THE PROBLEM
Render every line of the material below as a two-column Markdown table headed Row and Line, numbering the rows and skipping blank lines. Leave the pictures out.

RECORDS SHOWN
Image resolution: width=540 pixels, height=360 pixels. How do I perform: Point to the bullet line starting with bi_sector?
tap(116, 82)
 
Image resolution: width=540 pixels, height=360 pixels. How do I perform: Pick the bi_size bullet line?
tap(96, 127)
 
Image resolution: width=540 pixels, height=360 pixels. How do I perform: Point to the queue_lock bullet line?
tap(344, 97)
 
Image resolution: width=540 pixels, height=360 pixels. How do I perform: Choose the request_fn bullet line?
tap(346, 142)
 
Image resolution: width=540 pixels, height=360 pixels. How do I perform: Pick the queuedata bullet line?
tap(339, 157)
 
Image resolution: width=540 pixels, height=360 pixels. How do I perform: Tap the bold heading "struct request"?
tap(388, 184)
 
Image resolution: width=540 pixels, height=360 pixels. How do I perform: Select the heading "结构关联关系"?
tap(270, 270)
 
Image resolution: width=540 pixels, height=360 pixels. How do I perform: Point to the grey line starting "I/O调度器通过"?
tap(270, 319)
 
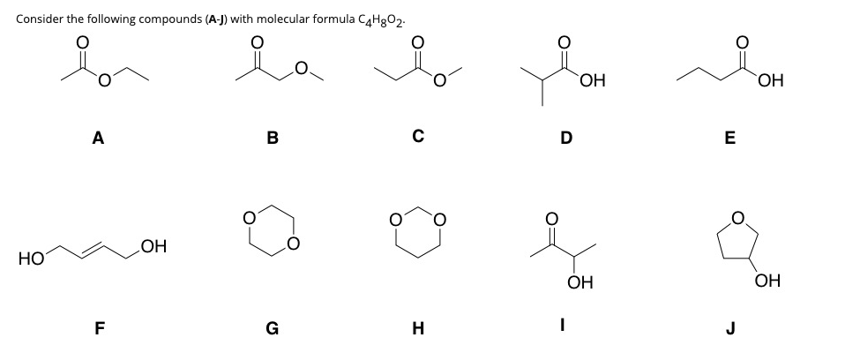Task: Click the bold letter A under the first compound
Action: coord(97,137)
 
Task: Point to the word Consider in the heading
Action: coord(39,19)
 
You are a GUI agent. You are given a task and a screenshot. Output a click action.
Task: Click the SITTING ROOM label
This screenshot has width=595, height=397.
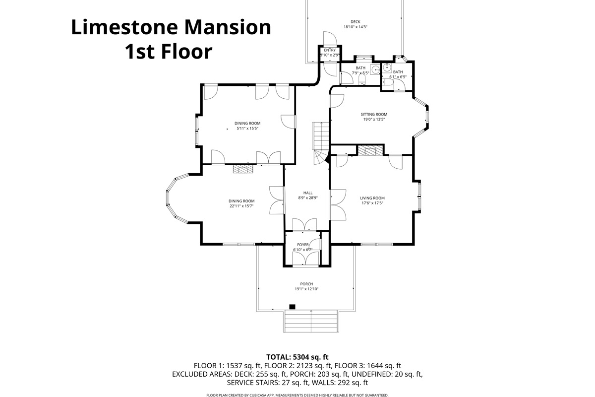373,114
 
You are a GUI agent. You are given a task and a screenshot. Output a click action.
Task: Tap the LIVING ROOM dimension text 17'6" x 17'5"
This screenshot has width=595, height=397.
372,203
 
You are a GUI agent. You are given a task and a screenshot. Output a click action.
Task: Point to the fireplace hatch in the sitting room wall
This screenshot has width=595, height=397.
370,150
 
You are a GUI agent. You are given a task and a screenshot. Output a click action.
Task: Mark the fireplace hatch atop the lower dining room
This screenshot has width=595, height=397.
243,169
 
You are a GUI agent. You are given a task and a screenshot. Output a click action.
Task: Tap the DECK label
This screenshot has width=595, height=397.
355,21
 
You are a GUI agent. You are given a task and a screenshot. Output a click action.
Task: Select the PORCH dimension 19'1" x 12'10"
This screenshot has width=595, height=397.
306,289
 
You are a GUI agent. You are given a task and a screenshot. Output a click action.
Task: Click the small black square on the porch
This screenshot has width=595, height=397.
292,307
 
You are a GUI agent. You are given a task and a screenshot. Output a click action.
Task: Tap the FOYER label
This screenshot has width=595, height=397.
303,245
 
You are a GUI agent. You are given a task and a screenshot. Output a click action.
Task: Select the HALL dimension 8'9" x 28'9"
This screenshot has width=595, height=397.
307,198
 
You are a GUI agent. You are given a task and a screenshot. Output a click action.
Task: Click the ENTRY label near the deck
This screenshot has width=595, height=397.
330,50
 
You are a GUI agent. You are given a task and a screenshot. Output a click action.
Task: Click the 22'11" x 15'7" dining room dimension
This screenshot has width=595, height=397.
241,206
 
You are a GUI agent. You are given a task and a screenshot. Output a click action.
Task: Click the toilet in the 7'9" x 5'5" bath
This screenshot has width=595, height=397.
361,79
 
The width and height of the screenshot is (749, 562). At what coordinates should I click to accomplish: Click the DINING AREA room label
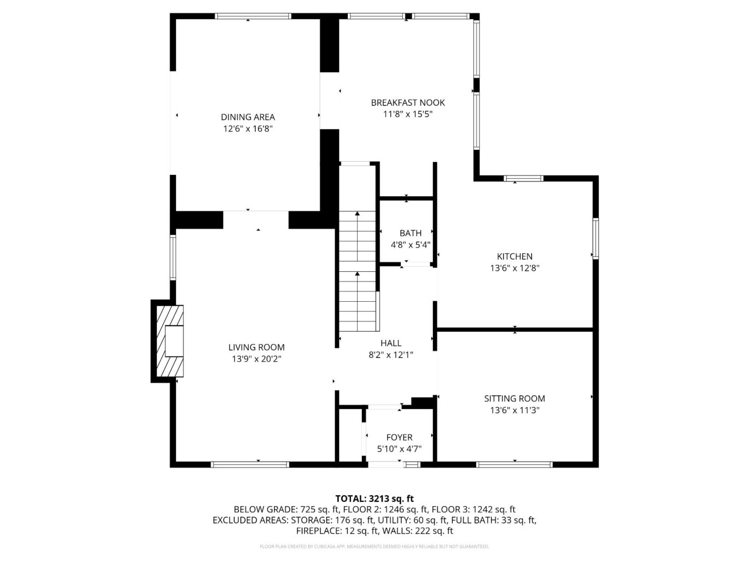pos(248,117)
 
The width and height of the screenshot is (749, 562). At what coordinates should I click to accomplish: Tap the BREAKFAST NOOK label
pos(407,103)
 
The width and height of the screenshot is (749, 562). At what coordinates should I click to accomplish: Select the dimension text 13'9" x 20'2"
pos(256,359)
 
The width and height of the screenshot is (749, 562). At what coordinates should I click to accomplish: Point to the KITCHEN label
pos(514,256)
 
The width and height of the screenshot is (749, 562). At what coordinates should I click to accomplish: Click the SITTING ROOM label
pos(514,399)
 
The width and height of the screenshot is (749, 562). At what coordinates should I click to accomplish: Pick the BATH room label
pos(410,233)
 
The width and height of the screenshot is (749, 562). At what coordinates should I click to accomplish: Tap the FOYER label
pos(399,437)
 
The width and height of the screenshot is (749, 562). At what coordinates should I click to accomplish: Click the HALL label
pos(391,343)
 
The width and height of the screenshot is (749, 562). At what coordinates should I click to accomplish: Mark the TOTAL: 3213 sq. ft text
pos(374,499)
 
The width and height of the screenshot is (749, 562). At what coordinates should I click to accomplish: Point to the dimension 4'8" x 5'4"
pos(410,245)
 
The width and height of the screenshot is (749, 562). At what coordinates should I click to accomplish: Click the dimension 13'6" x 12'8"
pos(514,268)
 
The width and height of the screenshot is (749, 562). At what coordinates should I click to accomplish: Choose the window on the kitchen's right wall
pos(595,238)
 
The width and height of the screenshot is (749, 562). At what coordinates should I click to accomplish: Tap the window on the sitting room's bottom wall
pos(514,465)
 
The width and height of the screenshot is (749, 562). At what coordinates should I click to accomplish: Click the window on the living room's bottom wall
pos(250,465)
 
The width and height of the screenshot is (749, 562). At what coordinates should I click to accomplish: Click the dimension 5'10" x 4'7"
pos(399,449)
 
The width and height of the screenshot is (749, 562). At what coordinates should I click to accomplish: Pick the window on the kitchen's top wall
pos(523,178)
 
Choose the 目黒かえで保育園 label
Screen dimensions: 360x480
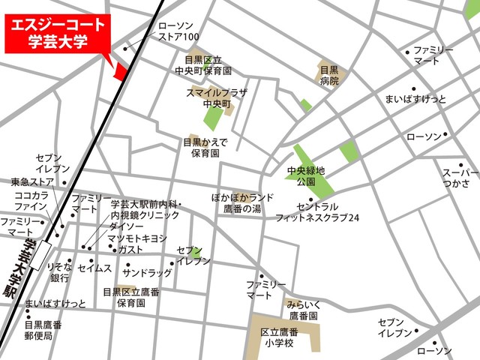point(205,147)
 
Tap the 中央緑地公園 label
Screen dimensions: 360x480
point(306,177)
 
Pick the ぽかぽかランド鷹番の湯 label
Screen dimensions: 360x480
point(243,202)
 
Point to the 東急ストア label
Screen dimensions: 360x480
point(32,182)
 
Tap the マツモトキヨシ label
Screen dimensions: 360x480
point(136,238)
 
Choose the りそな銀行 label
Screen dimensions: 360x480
point(58,272)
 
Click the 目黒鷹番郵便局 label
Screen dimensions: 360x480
point(43,331)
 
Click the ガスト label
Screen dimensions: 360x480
point(130,249)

RESULT BELOW
| Row | Line |
|---|---|
| 1 | Image resolution: width=540 pixels, height=360 pixels. How do I perform: Point to the bullet line starting with bi_sector? |
| 2 | tap(116, 82) |
| 3 | Image resolution: width=540 pixels, height=360 pixels. How do I perform: Pick the bi_size bullet line? |
| 4 | tap(96, 127) |
| 5 | Image resolution: width=540 pixels, height=360 pixels. How do I perform: Point to the queue_lock bullet line? |
| 6 | tap(344, 97) |
| 7 | Image resolution: width=540 pixels, height=360 pixels. How do I perform: Choose the request_fn bullet line? |
| 8 | tap(346, 142) |
| 9 | Image resolution: width=540 pixels, height=360 pixels. How do I perform: Pick the queuedata bullet line? |
| 10 | tap(339, 157) |
| 11 | Image resolution: width=540 pixels, height=360 pixels. How do I perform: Tap the bold heading "struct request"? |
| 12 | tap(388, 184) |
| 13 | Image resolution: width=540 pixels, height=360 pixels. How do I perform: Select the heading "结构关联关系"? |
| 14 | tap(270, 270) |
| 15 | Image resolution: width=540 pixels, height=360 pixels. How do I perform: Point to the grey line starting "I/O调度器通过"? |
| 16 | tap(270, 319) |
| 17 | Task: Click the bold letter A under the first compound |
| 18 | Action: coord(97,137) |
| 19 | Task: Point to the word Consider in the heading |
| 20 | Action: coord(39,19) |
| 21 | You are a GUI agent. You are given a task and a screenshot. Output a click action. |
| 22 | Task: Click the SITTING ROOM label |
| 23 | This screenshot has width=595, height=397. |
| 24 | 373,114 |
| 25 | You are a GUI agent. You are given a task and a screenshot. Output a click action. |
| 26 | Task: Tap the LIVING ROOM dimension text 17'6" x 17'5" |
| 27 | This screenshot has width=595, height=397. |
| 28 | 372,203 |
| 29 | You are a GUI agent. You are given a task and a screenshot. Output a click action. |
| 30 | Task: Point to the fireplace hatch in the sitting room wall |
| 31 | This screenshot has width=595, height=397. |
| 32 | 370,150 |
| 33 | You are a GUI agent. You are given a task and a screenshot. Output a click action. |
| 34 | Task: Mark the fireplace hatch atop the lower dining room |
| 35 | This screenshot has width=595, height=397. |
| 36 | 243,169 |
| 37 | You are a GUI agent. You are given a task and a screenshot. Output a click action. |
| 38 | Task: Tap the DECK label |
| 39 | This screenshot has width=595, height=397. |
| 40 | 355,21 |
| 41 | You are a GUI agent. You are given a task and a screenshot. Output a click action. |
| 42 | Task: Select the PORCH dimension 19'1" x 12'10" |
| 43 | This screenshot has width=595, height=397. |
| 44 | 306,289 |
| 45 | You are a GUI agent. You are given a task and a screenshot. Output a click action. |
| 46 | Task: Click the small black square on the porch |
| 47 | This screenshot has width=595, height=397. |
| 48 | 292,307 |
| 49 | You are a GUI agent. You are given a task and a screenshot. Output a click action. |
| 50 | Task: Tap the FOYER label |
| 51 | This screenshot has width=595, height=397. |
| 52 | 303,245 |
| 53 | You are a GUI agent. You are given a task and a screenshot. Output a click action. |
| 54 | Task: Select the HALL dimension 8'9" x 28'9" |
| 55 | This screenshot has width=595, height=397. |
| 56 | 307,198 |
| 57 | You are a GUI agent. You are given a task and a screenshot. Output a click action. |
| 58 | Task: Click the ENTRY label near the deck |
| 59 | This screenshot has width=595, height=397. |
| 60 | 330,50 |
| 61 | You are a GUI agent. You are given a task and a screenshot. Output a click action. |
| 62 | Task: Click the 22'11" x 15'7" dining room dimension |
| 63 | This screenshot has width=595, height=397. |
| 64 | 241,206 |
| 65 | You are a GUI agent. You are given a task and a screenshot. Output a click action. |
| 66 | Task: Click the toilet in the 7'9" x 5'5" bath |
| 67 | This screenshot has width=595, height=397. |
| 68 | 361,79 |
| 69 | The width and height of the screenshot is (749, 562). At what coordinates should I click to accomplish: Click the DINING AREA room label |
| 70 | pos(248,117) |
| 71 | The width and height of the screenshot is (749, 562). At what coordinates should I click to accomplish: Tap the BREAKFAST NOOK label |
| 72 | pos(407,103) |
| 73 | The width and height of the screenshot is (749, 562). At what coordinates should I click to accomplish: Select the dimension text 13'9" x 20'2" |
| 74 | pos(256,359) |
| 75 | The width and height of the screenshot is (749, 562). At what coordinates should I click to accomplish: Point to the KITCHEN label |
| 76 | pos(514,256) |
| 77 | The width and height of the screenshot is (749, 562). At what coordinates should I click to accomplish: Click the SITTING ROOM label |
| 78 | pos(514,399) |
| 79 | The width and height of the screenshot is (749, 562). At what coordinates should I click to accomplish: Pick the BATH room label |
| 80 | pos(410,233) |
| 81 | The width and height of the screenshot is (749, 562). At what coordinates should I click to accomplish: Tap the FOYER label |
| 82 | pos(399,437) |
| 83 | The width and height of the screenshot is (749, 562). At what coordinates should I click to accomplish: Click the HALL label |
| 84 | pos(391,343) |
| 85 | The width and height of the screenshot is (749, 562). At what coordinates should I click to accomplish: Mark the TOTAL: 3213 sq. ft text |
| 86 | pos(374,499) |
| 87 | The width and height of the screenshot is (749, 562). At what coordinates should I click to accomplish: Point to the dimension 4'8" x 5'4" |
| 88 | pos(410,245) |
| 89 | The width and height of the screenshot is (749, 562). At what coordinates should I click to accomplish: Click the dimension 13'6" x 12'8" |
| 90 | pos(514,268) |
| 91 | The width and height of the screenshot is (749, 562). At what coordinates should I click to accomplish: Choose the window on the kitchen's right wall |
| 92 | pos(595,238) |
| 93 | The width and height of the screenshot is (749, 562). At what coordinates should I click to accomplish: Tap the window on the sitting room's bottom wall |
| 94 | pos(514,465) |
| 95 | The width and height of the screenshot is (749, 562). At what coordinates should I click to accomplish: Click the window on the living room's bottom wall |
| 96 | pos(250,465) |
| 97 | The width and height of the screenshot is (749, 562). At what coordinates should I click to accomplish: Click the dimension 5'10" x 4'7" |
| 98 | pos(399,449) |
| 99 | The width and height of the screenshot is (749, 562). At what coordinates should I click to accomplish: Pick the window on the kitchen's top wall |
| 100 | pos(523,178) |
| 101 | Choose the 目黒かえで保育園 label |
| 102 | Screen dimensions: 360x480 |
| 103 | point(205,147) |
| 104 | Tap the 中央緑地公園 label |
| 105 | Screen dimensions: 360x480 |
| 106 | point(306,177) |
| 107 | Pick the ぽかぽかランド鷹番の湯 label |
| 108 | Screen dimensions: 360x480 |
| 109 | point(243,202) |
| 110 | Point to the 東急ストア label |
| 111 | Screen dimensions: 360x480 |
| 112 | point(32,182) |
| 113 | Tap the マツモトキヨシ label |
| 114 | Screen dimensions: 360x480 |
| 115 | point(136,238) |
| 116 | Choose the りそな銀行 label |
| 117 | Screen dimensions: 360x480 |
| 118 | point(58,272) |
| 119 | Click the 目黒鷹番郵便局 label |
| 120 | Screen dimensions: 360x480 |
| 121 | point(43,331) |
| 122 | Click the ガスト label |
| 123 | Screen dimensions: 360x480 |
| 124 | point(130,249) |